SFIDA 1: Nel testo di partenza, gli abitanti di quali luoghi dovevano capire che non erano stati gli dei a scendere in mezzo a loro?
SFIDA 2: Trasforma in un elenco puntato il paragrafo del testo di partenza che comincia con "Il messaggio dei due apostoli". Conserva i fatti principali.

TESTO DI PARTENZA:
# # # # # # #
Si, perché una caratteristica dell’ idolatria di ogni tempo risiede nel fasto, nell’esibizione della ricchezza sfrontata ed esibita in faccia ai poveri adepti. Non per nulla in certi riti vengono mostrati in pubblico i tesori nascosti, e ostentati abiti lussuosi da parte degli intrallazzatori, capi finemente ricamati con indossate collane o catene preziose d’oro. Che differenza con gli apostoli che vestivano abiti comuni ed erano disposti a disfarsene perché insozzati dalla vicinanza e dal profumo del mondo. Un vero ammonimento anche per noi che sovente senza accorgercene, assumiamo gli atteggiamenti mondani, non distinguendo più ciò che è biblico e quello che non lo è. L’orrore di essere sfiorati da quell’atmosfera di idolatrica matrice, faceva prendere le giuste distanze sul piano della partecipazione, tuttavia era un’occasione non per rifiutare ogni approccio, ma utilizzare una utile proposta per annunziare la grazia di Dio, Creatore e Signore.
Il messaggio dei due apostoli, compagni d’opera, era indirizzato a questi meschini chiedendo di uscire da questo paralizzante stato di vanità senza senso. La richiesta dopo aver loro predicato la Grazia, era di convertirsi a Dio. Ovvero era di distaccarsi dalla confusione degli idoli e dai loro riti, per rivolgersi al Dio Vivente. (Atti 14:15) E vi predichiamo che da queste vanità vi convertiate al Dio Vivente che ha fatto il cielo, la terra, il mare e tutte le cose che sono in essi. Dunque Paolo identificava il Dio Vivente proclamato il Creatore, come Colui che assiste alle sconfessioni umane nel disconoscerlo come Autore della creazione, nel ricusarlo come Padrone del mondo, il quale proferisce menzogne vantando una creazione non eseguita. Oggigiorno vi è una totale ferocia contro l’autorità di Dio, per affermare la contrarietà alla sua Signoria, sovvertendo la narrazione della creazione, con l’idea del mondo prodotto dal caos. Per il mondo l’importante è contestare le sue affermazioni fatte nella Bibbia, non più ritenuta Parola di Dio.
Una cultura vanitosa
Ancora, gli uomini vanitosi negano ogni riferimento alla creazione dell’uomo dicendo di una evoluzione dalle scimmie, o contestando i giudizi passati come il diluvio, come la morte della moglie di Lot, o come Sodoma e Gomorra, proponendo licenziosità aberranti come normalità, squalificando chi non è d’accordo con la cultura esistente. Bene, Paolo propone la conversione alle Parole di Dio, facendo notare che la testimonianza divina nonostante le apparenze, non si sia mai arenata. Nel tempo, le stagioni fruttifere e abbondanti testimoniavano della bontà di Dio, il quale richiamava gli uomini a tornare a Lui con fede. Ora si apriva la via della conversione con l’annunzio dell’Evangelo e gli abitanti di Listra, Licaonia e Derba dovevano distinguere che, non gli dei erano scesi in mezzo a loro, ma la Verità induceva ad andare a Cristo per essere salvati. Rimanere nell’idolatria, equivaleva a dire che Dio fosse un mentitore, che la sua Parola non fosse eterna e nemmeno creatrice. Invece il Dio Vivente predicato da Paolo e Barnaba vantava dispensazioni di abbondanza e di letizia verso dei suoi denigratori. Il miracolo sullo zoppo affermava la veridicità dell’annunzio; (II Ep. Corinzi 6:6-7) Con purezza, con conoscenza, con pazienza, con bontà, con lo Spirito Santo, con amore sincero, con un parlare veritiero, con la potenza di Dio, con le armi della giustizia. Ecco il vivo contorno.
# # # # # # #
DATI:
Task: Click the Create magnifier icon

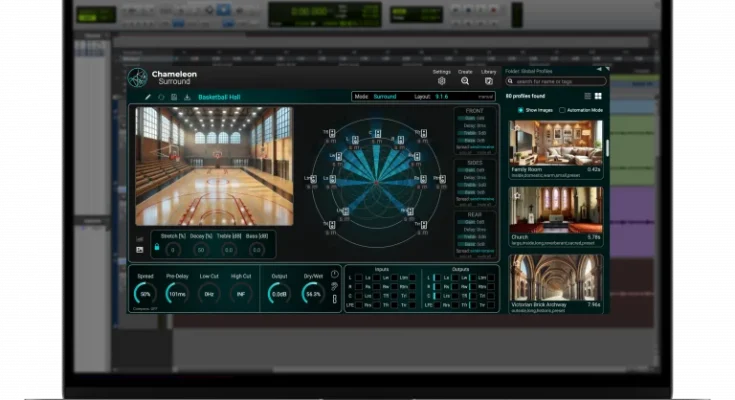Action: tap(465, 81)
# # # # # # #
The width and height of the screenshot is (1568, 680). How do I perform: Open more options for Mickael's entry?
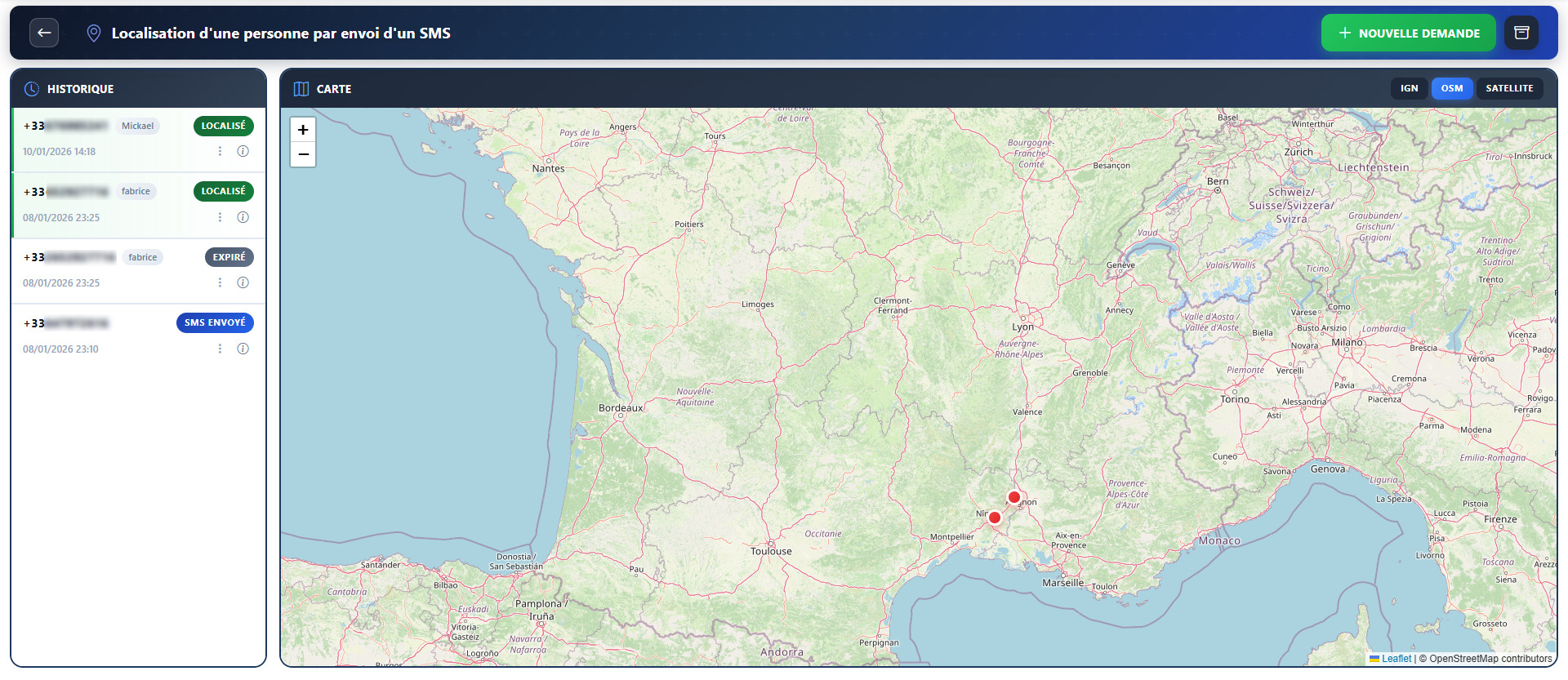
# # # # # # #
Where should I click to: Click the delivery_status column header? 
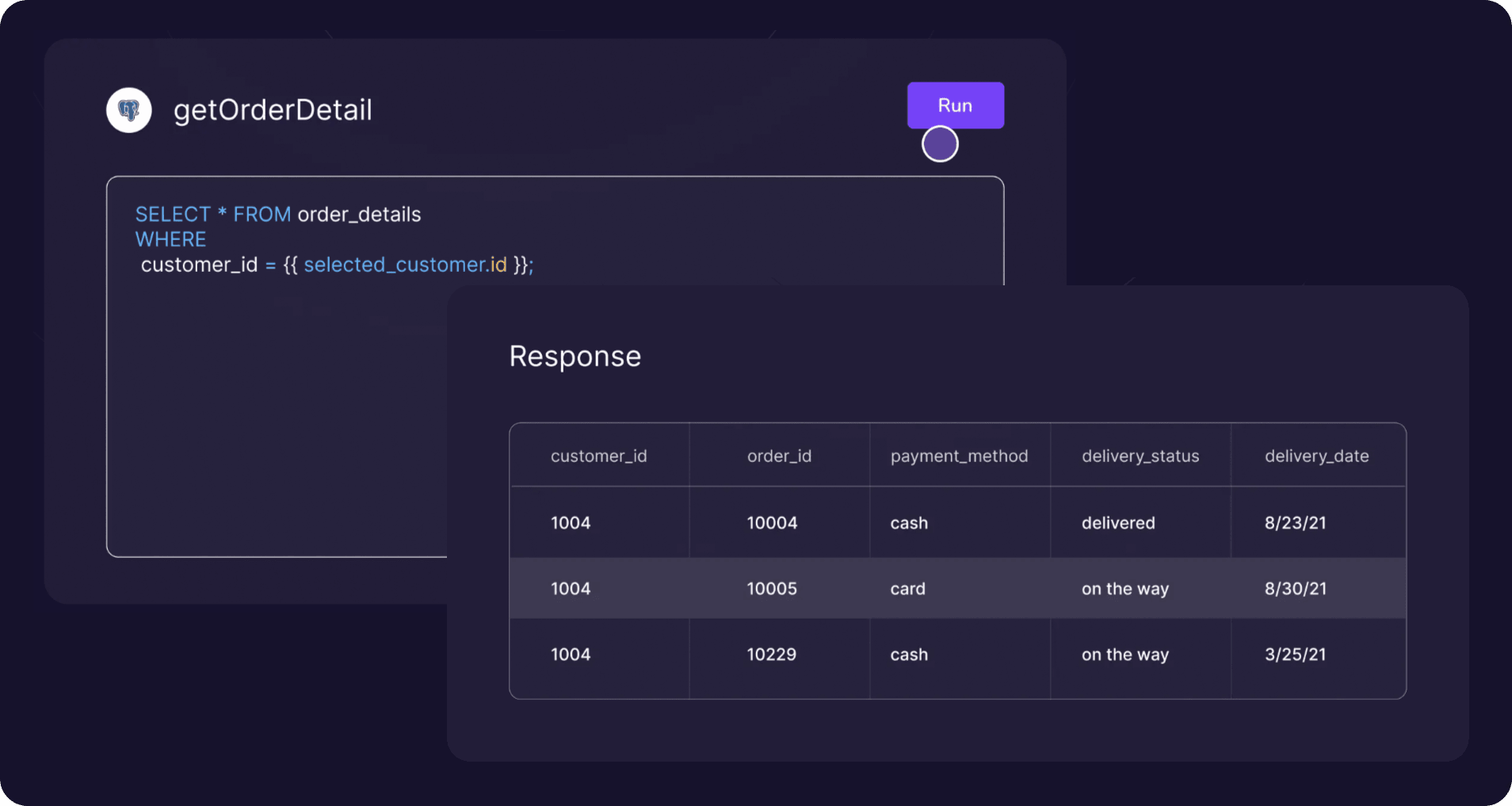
# # # # # # #
RISPOSTA ATTESA 1: Gli abitanti di Listra, Licaonia e Derba.

RISPOSTA ATTESA 2:
- Il messaggio dei due apostoli chiedeva ai destinatari di uscire da uno stato paralizzante di vanità senza senso.
- Dopo aver predicato la Grazia, gli apostoli chiedevano di convertirsi a Dio. Bisognava staccarsi dagli idoli e dai loro riti per rivolgersi al Dio Vivente, che ha fatto il cielo, la terra, il mare e tutto ciò che contengono (Atti 14:15).
- Paolo identificava il Dio Vivente con il Creatore. Il Creatore assiste al rifiuto umano di riconoscerlo come Autore della creazione e Padrone del mondo.
- Oggi c'è una totale ferocia contro l'autorità di Dio. La narrazione della creazione viene sovvertita con l'idea di un mondo prodotto dal caos.
- Per il mondo conta contestare le affermazioni della Bibbia, che non viene più ritenuta Parola di Dio.